Comment Re:EMR is much more than record keeping. (Score 1) 98
The only way doctors are going to go to EMR systems is when they improve the bottom line.
I believe 2014 is the target date to decrease physician reimbursement by 5% for not using EMR software
I currently do my patients records on paper. I bill much lower than I could, because I'm scared about penalties associated with being caught over-billing.
You should NOT be billing defensively! You need to have competent chart-audits regularly and bill for what you actually perform. You need to keep meticulous notes to verify your charges. Just because your office is "going EMR within the next year" and "amount you bill will increase" means absolutely NOTHING. They will still pay you the UCR rate in your area for whatever you bill for. Couple that with the fact that major insurers and Medicare/Medicaid are probably going to start paying a set fee on the diagnosis because of things like PQRI (see below), chances are you'll never make that up.
Case in point:
We have a doctor that bill $4000.00 for arthroscopic knee surgery. He only gets $600.00 and is very unhappy about it. We told him to stop doing surgery altogether and just do joint injections instead because they (payers) actually pay for that what it's worth, plus he'll save on malpractice insurance.

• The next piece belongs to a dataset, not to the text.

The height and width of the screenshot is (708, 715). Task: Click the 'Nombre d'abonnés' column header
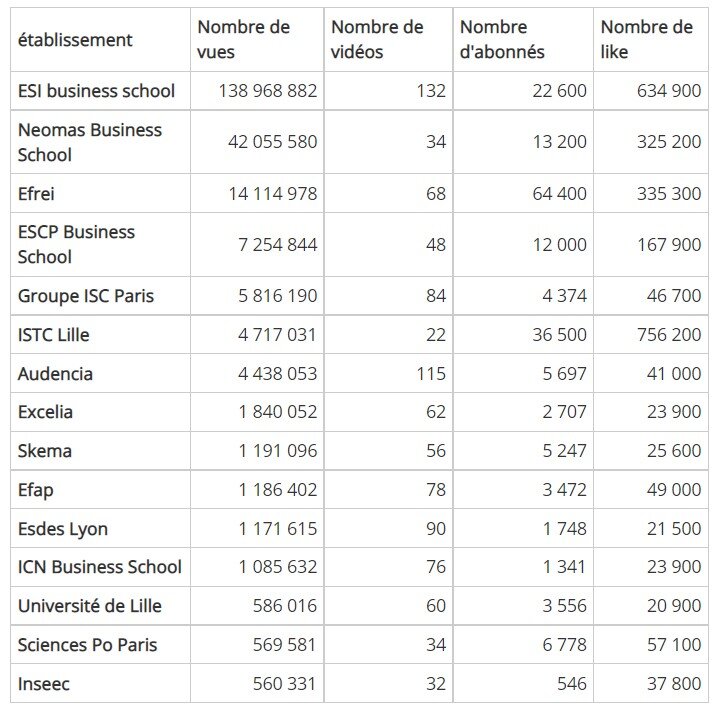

If he takes our proposal seriously, he'll make more money for less work. Software won't give you that.
We have another doctor that tried out PQRI but for that extra 2% reimbursement it takes an extra 20 minutes of reporting per claim by the doctor herself. A chart-audit showed that all she had to do was bill her initial visit (9920X's) and she'd increase her monthly revenues by 7-15% (dermatologist - lots of new patients a month).

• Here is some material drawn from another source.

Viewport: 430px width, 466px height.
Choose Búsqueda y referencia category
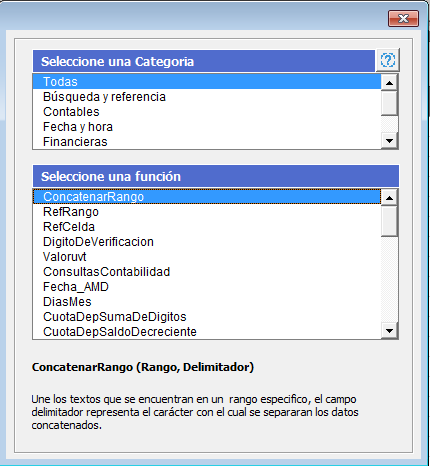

A different doctor (Psych) of ours asked about PORI and with what we came to the conclusion that it is nothing but research and for quantifying the data into a database to be able to start paying on the DX and not on the actual work performed. If you're a GP/Internist and you have a diabetic patient you're getting office visit reimbursement now. In the future you won't. You'll get a set-fee for the year and if it takes 2 visits, well maybe you're ahead on that patient but if it takes 20 visits you're out quite a bit of revenue... It's hard to stay on top of the reimbursement game.
Is EMR going to reduce the cost of health care? Almost certainly not. It will likely allow physicians to drill down into their database of patients to see:
Any decent billing software allows you to do the same exact thing. Even if it can't do it out of the box, chances are you can find someone who can get that data out of it with simple SQL queries. Our software does for the most part but since it is SQL based, I can extend any reporting easily either with CrystalReports or SSRS (SqlServerReportingServices) and in no time at all. Need to know reimbusement percentage? easy... Need to know detailed reimbursement analysis by CPT code and Insurance Company? easy... Need a recall list with specific parameters, again easy...You don't need EMR software to do that.
I don't presume to know your actual payer mix but if it's the normal 55% Insurance/ 45% the two M's/ 10% other you need a competent certified coder/biller/auditor who plays by the rules and investigates trends. You'll still end up with EMR down the road though some old-timers who still use ledger cards won't, but until more providers use it or it's a requirement to actually get paid... I'd wait.